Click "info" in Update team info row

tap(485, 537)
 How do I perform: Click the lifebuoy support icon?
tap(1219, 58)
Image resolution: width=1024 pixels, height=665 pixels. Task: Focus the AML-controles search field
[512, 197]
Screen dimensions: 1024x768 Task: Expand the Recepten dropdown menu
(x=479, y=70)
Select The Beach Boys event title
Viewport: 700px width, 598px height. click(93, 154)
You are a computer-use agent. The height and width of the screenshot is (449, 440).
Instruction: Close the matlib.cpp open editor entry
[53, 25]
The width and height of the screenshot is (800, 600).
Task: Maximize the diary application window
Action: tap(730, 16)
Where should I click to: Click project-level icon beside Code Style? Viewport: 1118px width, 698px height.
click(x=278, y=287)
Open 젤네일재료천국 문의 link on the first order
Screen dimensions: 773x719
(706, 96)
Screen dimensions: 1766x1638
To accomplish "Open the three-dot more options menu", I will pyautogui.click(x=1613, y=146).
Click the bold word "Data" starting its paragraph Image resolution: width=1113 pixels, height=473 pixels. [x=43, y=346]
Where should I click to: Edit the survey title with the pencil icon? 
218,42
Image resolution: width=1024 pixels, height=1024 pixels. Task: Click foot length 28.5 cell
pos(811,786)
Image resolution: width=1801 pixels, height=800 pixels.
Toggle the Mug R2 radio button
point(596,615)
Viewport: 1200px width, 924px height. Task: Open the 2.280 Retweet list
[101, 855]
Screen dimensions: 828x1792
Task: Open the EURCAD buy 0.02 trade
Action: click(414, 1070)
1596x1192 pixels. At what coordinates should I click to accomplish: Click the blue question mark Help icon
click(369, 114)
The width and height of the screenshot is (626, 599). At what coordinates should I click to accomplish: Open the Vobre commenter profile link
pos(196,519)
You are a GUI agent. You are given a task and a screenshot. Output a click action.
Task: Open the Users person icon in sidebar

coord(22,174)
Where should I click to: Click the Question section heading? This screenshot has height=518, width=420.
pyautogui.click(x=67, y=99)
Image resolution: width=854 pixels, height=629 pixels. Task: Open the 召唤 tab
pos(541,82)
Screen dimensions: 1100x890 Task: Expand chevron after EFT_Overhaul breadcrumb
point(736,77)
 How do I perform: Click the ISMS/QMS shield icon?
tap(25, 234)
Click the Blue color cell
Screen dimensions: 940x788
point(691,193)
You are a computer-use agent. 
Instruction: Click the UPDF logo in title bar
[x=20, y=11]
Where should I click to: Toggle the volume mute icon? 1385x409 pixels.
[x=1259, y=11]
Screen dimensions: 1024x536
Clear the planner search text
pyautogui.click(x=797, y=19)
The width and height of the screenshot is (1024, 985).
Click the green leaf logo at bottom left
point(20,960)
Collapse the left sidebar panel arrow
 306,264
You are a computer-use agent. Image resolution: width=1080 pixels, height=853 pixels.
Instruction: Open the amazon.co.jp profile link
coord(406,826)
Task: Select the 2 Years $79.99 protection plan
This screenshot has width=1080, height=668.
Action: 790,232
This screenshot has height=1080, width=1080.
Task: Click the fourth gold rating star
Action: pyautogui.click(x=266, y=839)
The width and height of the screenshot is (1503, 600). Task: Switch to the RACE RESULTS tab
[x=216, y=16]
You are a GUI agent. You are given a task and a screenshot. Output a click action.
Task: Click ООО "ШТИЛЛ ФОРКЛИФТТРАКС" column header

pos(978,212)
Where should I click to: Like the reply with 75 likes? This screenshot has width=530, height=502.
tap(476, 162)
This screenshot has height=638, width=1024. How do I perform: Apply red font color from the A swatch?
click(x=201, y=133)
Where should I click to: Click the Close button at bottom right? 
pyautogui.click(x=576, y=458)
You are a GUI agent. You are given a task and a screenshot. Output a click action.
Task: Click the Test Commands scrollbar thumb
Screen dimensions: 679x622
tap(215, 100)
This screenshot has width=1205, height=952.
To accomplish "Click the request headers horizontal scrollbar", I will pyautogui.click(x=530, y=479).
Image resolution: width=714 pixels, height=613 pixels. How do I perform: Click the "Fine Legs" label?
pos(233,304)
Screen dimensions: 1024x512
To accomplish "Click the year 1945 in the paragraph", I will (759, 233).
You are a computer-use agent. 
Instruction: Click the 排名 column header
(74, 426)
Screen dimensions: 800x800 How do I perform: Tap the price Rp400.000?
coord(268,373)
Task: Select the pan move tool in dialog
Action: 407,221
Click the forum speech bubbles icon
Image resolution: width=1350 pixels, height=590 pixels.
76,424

━━━━━━━━━━━━━━━━

Reproduce the preceding records exactly and completely.

Response to the task>
Click "info" in Update team info row

tap(485, 537)
 How do I perform: Click the lifebuoy support icon?
tap(1219, 58)
Image resolution: width=1024 pixels, height=665 pixels. Task: Focus the AML-controles search field
[512, 197]
Screen dimensions: 1024x768 Task: Expand the Recepten dropdown menu
(x=479, y=70)
Select The Beach Boys event title
Viewport: 700px width, 598px height. click(93, 154)
You are a computer-use agent. The height and width of the screenshot is (449, 440).
Instruction: Close the matlib.cpp open editor entry
[53, 25]
The width and height of the screenshot is (800, 600).
Task: Maximize the diary application window
Action: tap(730, 16)
Where should I click to: Click project-level icon beside Code Style? Viewport: 1118px width, 698px height.
click(x=278, y=287)
Open 젤네일재료천국 문의 link on the first order
Screen dimensions: 773x719
(706, 96)
Screen dimensions: 1766x1638
To accomplish "Open the three-dot more options menu", I will pyautogui.click(x=1613, y=146).
Click the bold word "Data" starting its paragraph Image resolution: width=1113 pixels, height=473 pixels. [x=43, y=346]
Where should I click to: Edit the survey title with the pencil icon? 
218,42
Image resolution: width=1024 pixels, height=1024 pixels. Task: Click foot length 28.5 cell
pos(811,786)
Image resolution: width=1801 pixels, height=800 pixels.
Toggle the Mug R2 radio button
point(596,615)
Viewport: 1200px width, 924px height. Task: Open the 2.280 Retweet list
[101, 855]
Screen dimensions: 828x1792
Task: Open the EURCAD buy 0.02 trade
Action: click(414, 1070)
1596x1192 pixels. At what coordinates should I click to accomplish: Click the blue question mark Help icon
click(369, 114)
The width and height of the screenshot is (626, 599). At what coordinates should I click to accomplish: Open the Vobre commenter profile link
pos(196,519)
You are a GUI agent. You are given a task and a screenshot. Output a click action.
Task: Open the Users person icon in sidebar

coord(22,174)
Where should I click to: Click the Question section heading? This screenshot has height=518, width=420.
pyautogui.click(x=67, y=99)
Image resolution: width=854 pixels, height=629 pixels. Task: Open the 召唤 tab
pos(541,82)
Screen dimensions: 1100x890 Task: Expand chevron after EFT_Overhaul breadcrumb
point(736,77)
 How do I perform: Click the ISMS/QMS shield icon?
tap(25, 234)
Click the Blue color cell
Screen dimensions: 940x788
point(691,193)
You are a computer-use agent. 
Instruction: Click the UPDF logo in title bar
[x=20, y=11]
Where should I click to: Toggle the volume mute icon? 1385x409 pixels.
[x=1259, y=11]
Screen dimensions: 1024x536
Clear the planner search text
pyautogui.click(x=797, y=19)
The width and height of the screenshot is (1024, 985).
Click the green leaf logo at bottom left
point(20,960)
Collapse the left sidebar panel arrow
 306,264
You are a computer-use agent. Image resolution: width=1080 pixels, height=853 pixels.
Instruction: Open the amazon.co.jp profile link
coord(406,826)
Task: Select the 2 Years $79.99 protection plan
This screenshot has width=1080, height=668.
Action: 790,232
This screenshot has height=1080, width=1080.
Task: Click the fourth gold rating star
Action: pyautogui.click(x=266, y=839)
The width and height of the screenshot is (1503, 600). Task: Switch to the RACE RESULTS tab
[x=216, y=16]
You are a GUI agent. You are given a task and a screenshot. Output a click action.
Task: Click ООО "ШТИЛЛ ФОРКЛИФТТРАКС" column header

pos(978,212)
Where should I click to: Like the reply with 75 likes? This screenshot has width=530, height=502.
tap(476, 162)
This screenshot has height=638, width=1024. How do I perform: Apply red font color from the A swatch?
click(x=201, y=133)
Where should I click to: Click the Close button at bottom right? 
pyautogui.click(x=576, y=458)
You are a GUI agent. You are given a task and a screenshot. Output a click action.
Task: Click the Test Commands scrollbar thumb
Screen dimensions: 679x622
tap(215, 100)
This screenshot has width=1205, height=952.
To accomplish "Click the request headers horizontal scrollbar", I will pyautogui.click(x=530, y=479).
Image resolution: width=714 pixels, height=613 pixels. How do I perform: Click the "Fine Legs" label?
pos(233,304)
Screen dimensions: 1024x512
To accomplish "Click the year 1945 in the paragraph", I will (759, 233).
You are a computer-use agent. 
Instruction: Click the 排名 column header
(74, 426)
Screen dimensions: 800x800 How do I perform: Tap the price Rp400.000?
coord(268,373)
Task: Select the pan move tool in dialog
Action: 407,221
Click the forum speech bubbles icon
Image resolution: width=1350 pixels, height=590 pixels.
76,424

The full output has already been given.